14/ so this is pretty great. Data stays on the phone and release of identifiers is gated on the user.

There are some nits to be debated, e.g. how linkable identifiers are -- could we do this without linking together all the daily identifiers of an individual who tests positive?
15/ Also, Apple and Google are *not* operating the database of positive identifiers (at least for now.) They're letting other apps do that. With this API in place, A+G can aggressively police contact tracing apps: they should use the API, and maybe only some are approved. Good!
16/ we're left with 3 big questions:

- who's going to build the actual apps and positive identifier databases?

- how do we get enough users installing those apps to make contact tracing work?

- how do apps decide that a user has been truly infected, so this doesn't get abused?
17/ here's one possible path forward that answers those questions in a way that I *think* could work well: county health department produce apps. Maybe clumps of counties band together, e.g. all the SF Bay area counties.
18/ that means declaring a user positive would be gated on health departments, so abuse is limited. It also means a county could decide, based on adoption, how safe it is to reopen. The incentives are aligned nicely: install your county health app so we can reopen for business.
19/ another way it could go, and Apple kinda hints at this in their announcement, is that Apple and Google could take more drastic action to strongly encourage installation of an app. Maybe a system notification to everyone.
20/ As long as Apple & Google do constrain which apps get to use this API and frown on apps using more invasive approaches to contact tracing, this direction feels quite good.

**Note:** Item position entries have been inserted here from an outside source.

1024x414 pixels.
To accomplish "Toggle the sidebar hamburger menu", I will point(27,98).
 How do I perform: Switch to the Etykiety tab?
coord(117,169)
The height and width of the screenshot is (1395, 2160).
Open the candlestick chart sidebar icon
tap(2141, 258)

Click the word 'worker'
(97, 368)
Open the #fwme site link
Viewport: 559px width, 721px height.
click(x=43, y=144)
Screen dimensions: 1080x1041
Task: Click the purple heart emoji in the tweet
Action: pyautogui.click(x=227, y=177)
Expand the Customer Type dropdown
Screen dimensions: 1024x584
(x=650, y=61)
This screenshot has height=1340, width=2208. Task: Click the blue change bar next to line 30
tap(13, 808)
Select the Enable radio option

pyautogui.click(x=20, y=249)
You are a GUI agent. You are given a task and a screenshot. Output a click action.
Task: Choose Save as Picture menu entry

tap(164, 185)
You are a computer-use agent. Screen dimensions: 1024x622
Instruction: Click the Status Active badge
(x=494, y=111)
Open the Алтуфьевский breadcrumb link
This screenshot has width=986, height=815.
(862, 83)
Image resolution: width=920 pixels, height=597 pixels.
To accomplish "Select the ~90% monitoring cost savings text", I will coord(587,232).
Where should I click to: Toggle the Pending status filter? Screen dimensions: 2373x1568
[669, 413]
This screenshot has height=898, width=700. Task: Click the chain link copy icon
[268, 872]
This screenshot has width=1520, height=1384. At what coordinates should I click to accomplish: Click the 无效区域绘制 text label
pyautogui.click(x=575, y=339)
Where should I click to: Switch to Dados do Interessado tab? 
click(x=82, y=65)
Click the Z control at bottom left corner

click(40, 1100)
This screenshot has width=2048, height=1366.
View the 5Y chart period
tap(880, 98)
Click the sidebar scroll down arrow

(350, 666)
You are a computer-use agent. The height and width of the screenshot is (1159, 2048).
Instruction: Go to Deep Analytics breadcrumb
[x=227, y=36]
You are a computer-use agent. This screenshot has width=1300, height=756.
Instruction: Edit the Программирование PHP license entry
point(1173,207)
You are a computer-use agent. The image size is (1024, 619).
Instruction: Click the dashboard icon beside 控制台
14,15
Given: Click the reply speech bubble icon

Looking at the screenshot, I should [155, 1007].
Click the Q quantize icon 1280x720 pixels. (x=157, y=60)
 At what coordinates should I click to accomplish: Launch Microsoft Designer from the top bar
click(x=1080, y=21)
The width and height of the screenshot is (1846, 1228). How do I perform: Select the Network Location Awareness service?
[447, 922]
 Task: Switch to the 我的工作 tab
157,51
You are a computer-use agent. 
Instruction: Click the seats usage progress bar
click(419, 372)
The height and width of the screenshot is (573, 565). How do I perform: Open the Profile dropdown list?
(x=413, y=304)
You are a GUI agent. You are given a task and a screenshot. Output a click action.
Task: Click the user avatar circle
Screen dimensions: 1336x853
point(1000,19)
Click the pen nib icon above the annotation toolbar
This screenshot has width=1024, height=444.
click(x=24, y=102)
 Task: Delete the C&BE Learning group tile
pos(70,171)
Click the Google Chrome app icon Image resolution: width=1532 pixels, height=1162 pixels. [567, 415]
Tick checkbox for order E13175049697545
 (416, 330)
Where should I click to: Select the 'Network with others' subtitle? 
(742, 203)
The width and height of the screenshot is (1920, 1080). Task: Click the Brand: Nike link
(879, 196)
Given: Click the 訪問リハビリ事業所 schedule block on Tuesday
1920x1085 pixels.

Contact tracing is necessary to reopen society before vaccines. This looks like a good way to do it.
21/ two more details: the reason this is pretty good for privacy is because contact tracing is designed for when the pandemic is under control and only a handful of people are testing positive every day. So only a handful of people's location data is released.
22/ also, if we're indeed going to see counties pushing out apps, best way to go is have one open-source implementation that can be white-labeled by health departments. Who's going to build the open-source app & backend that runs against these APIs?
23/ one last idea: if the app is built by a health department, it can help prioritize testing. Show up to any testing center with your county health app showing the "you need to get tested" screen and you're immediately prioritized, no question asked, no insurance needed.